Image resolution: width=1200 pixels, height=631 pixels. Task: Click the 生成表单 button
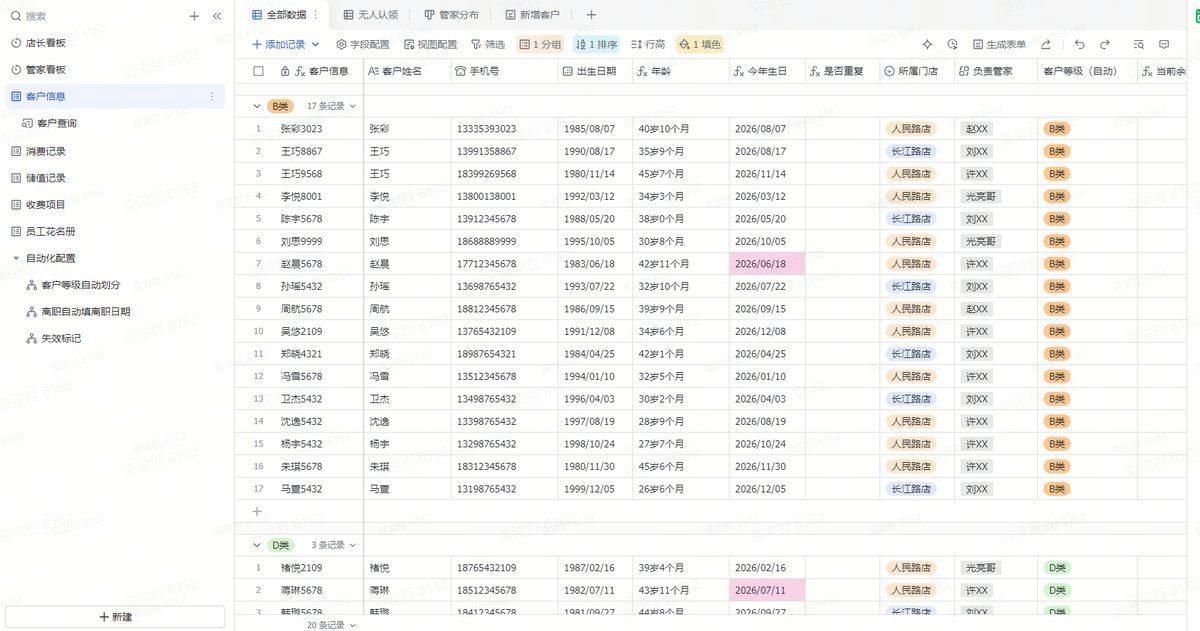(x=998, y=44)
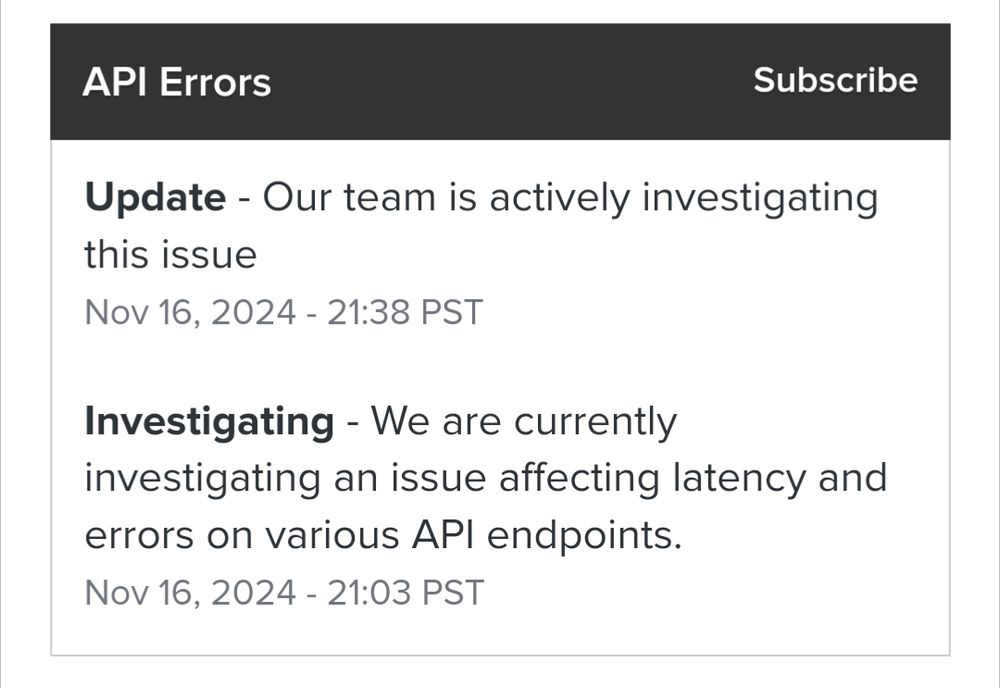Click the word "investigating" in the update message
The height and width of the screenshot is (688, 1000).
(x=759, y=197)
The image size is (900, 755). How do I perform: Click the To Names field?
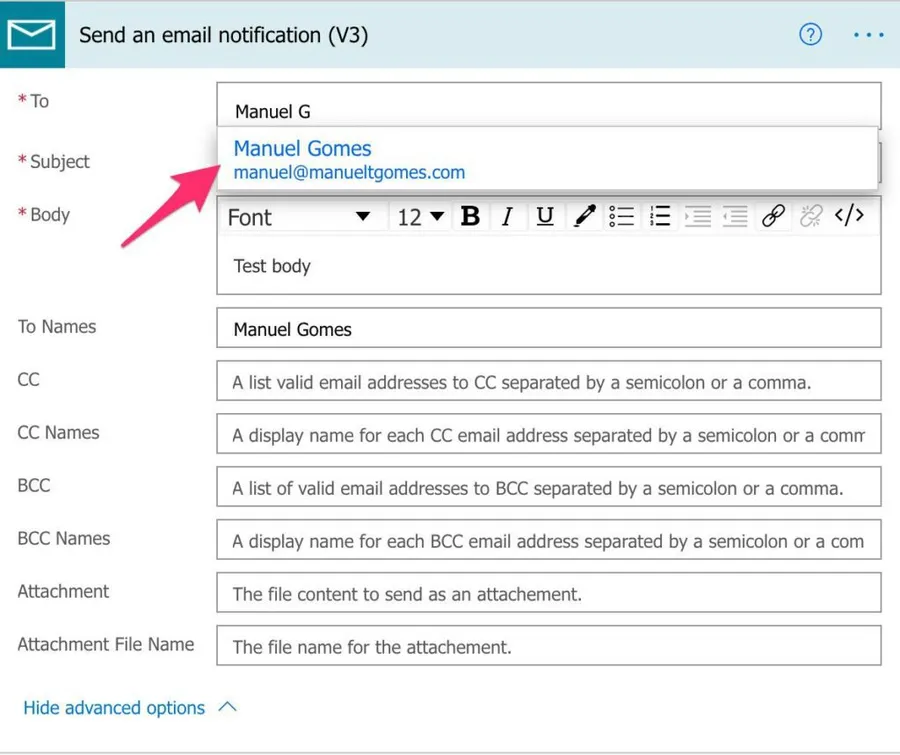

------------------------------------------------------------------------

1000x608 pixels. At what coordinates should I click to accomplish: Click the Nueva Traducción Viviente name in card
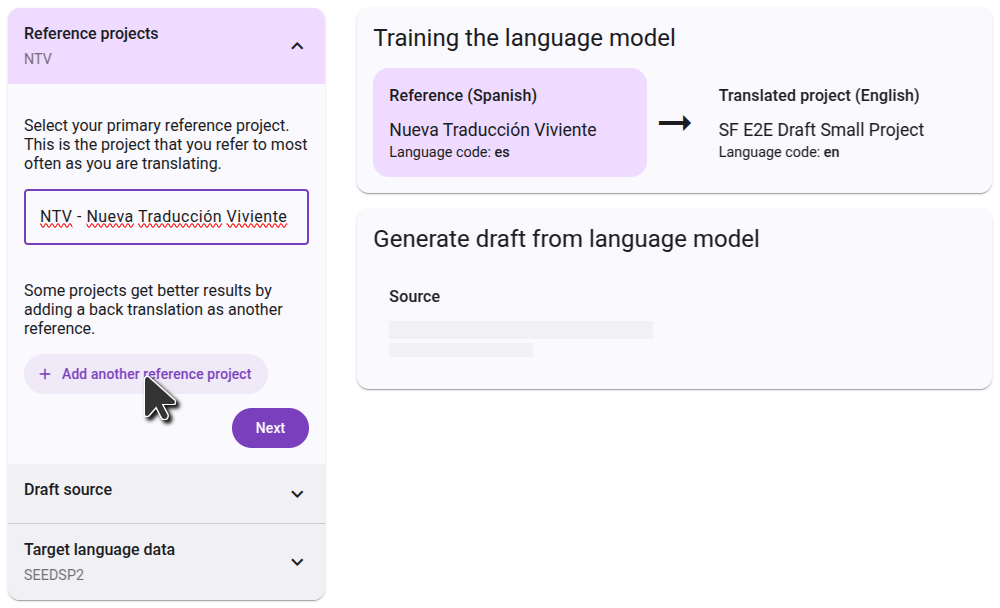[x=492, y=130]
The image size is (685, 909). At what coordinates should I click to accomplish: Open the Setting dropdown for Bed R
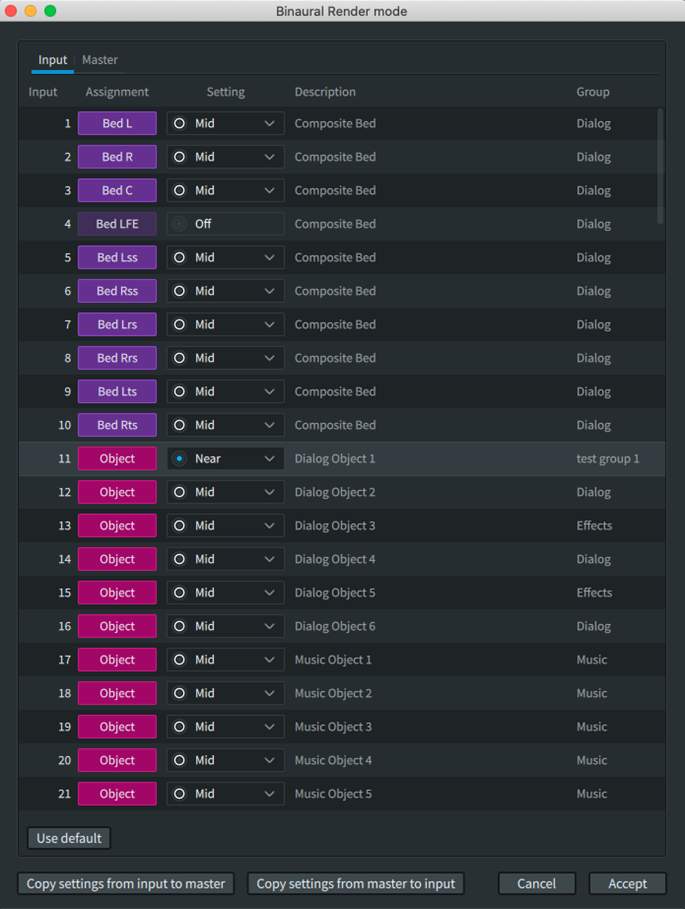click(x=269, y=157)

------------------------------------------------------------------------

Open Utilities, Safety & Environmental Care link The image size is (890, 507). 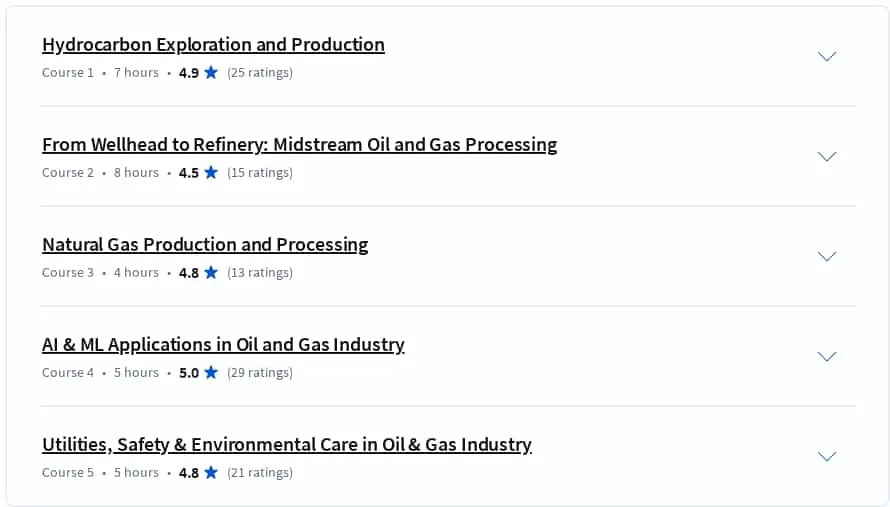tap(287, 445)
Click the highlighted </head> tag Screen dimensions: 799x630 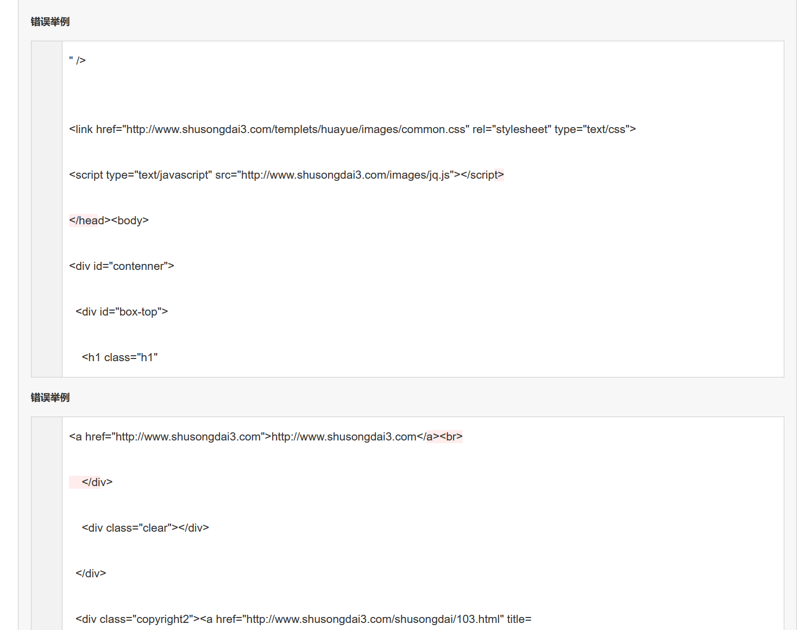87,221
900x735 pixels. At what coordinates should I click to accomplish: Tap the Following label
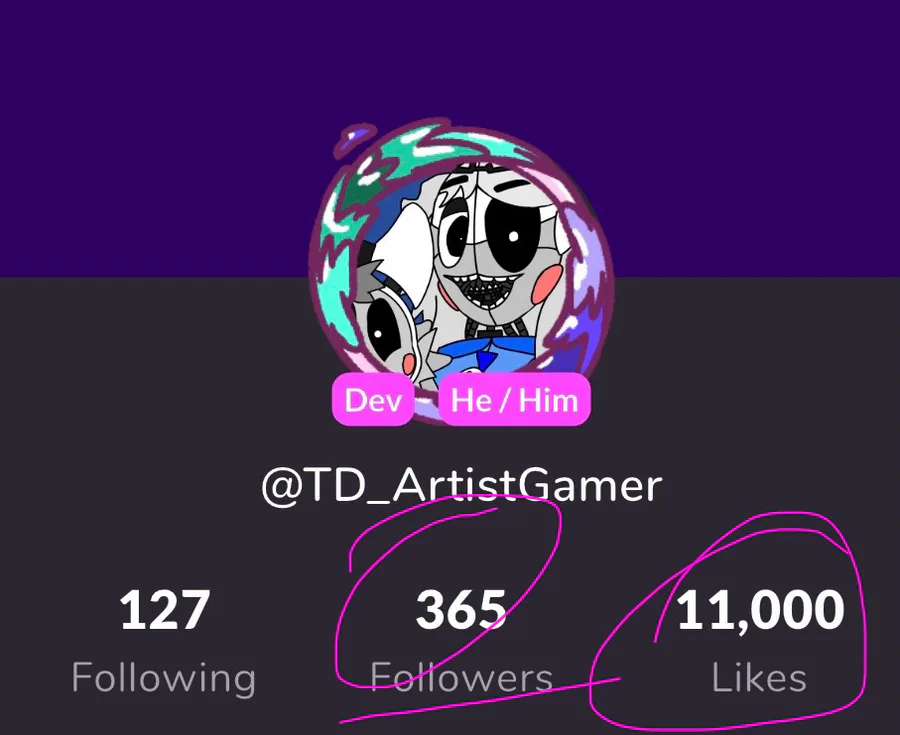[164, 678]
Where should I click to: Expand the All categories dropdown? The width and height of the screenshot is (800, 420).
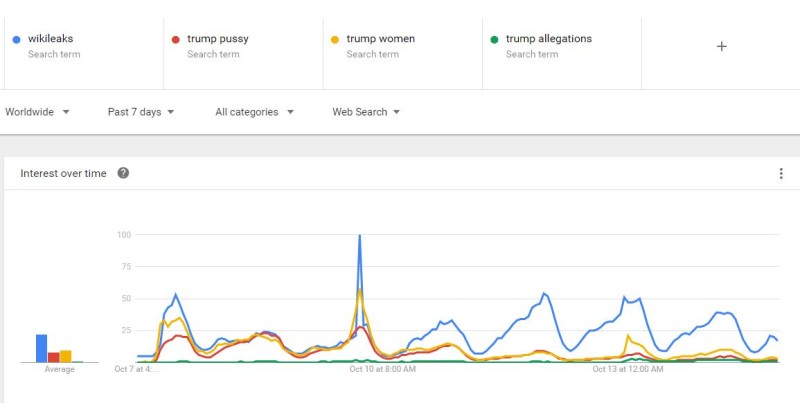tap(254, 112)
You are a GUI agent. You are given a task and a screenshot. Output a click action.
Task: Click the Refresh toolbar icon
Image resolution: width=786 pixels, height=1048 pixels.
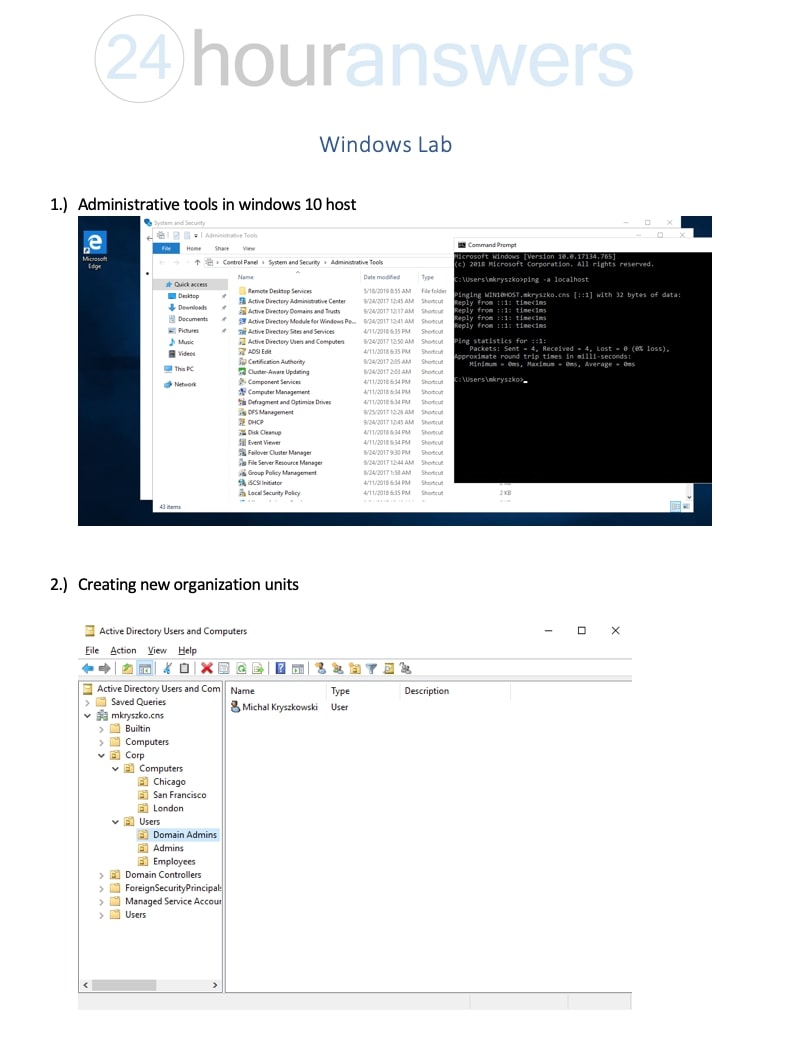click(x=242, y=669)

------------------------------------------------------------------------

▶ **Exercise description**: The answer is the lines of the material above, from the one containing "Image resolution: width=1200" down to the one containing "The image size is (900, 755).", given exactly and without images.

▶ **Solution for this exercise**:
Image resolution: width=1200 pixels, height=631 pixels. Task: Click the 生成表单 button
(x=998, y=44)
Click the word "investigating" in the update message
The height and width of the screenshot is (688, 1000).
(x=759, y=197)
The image size is (900, 755). How do I perform: Click the To Names field?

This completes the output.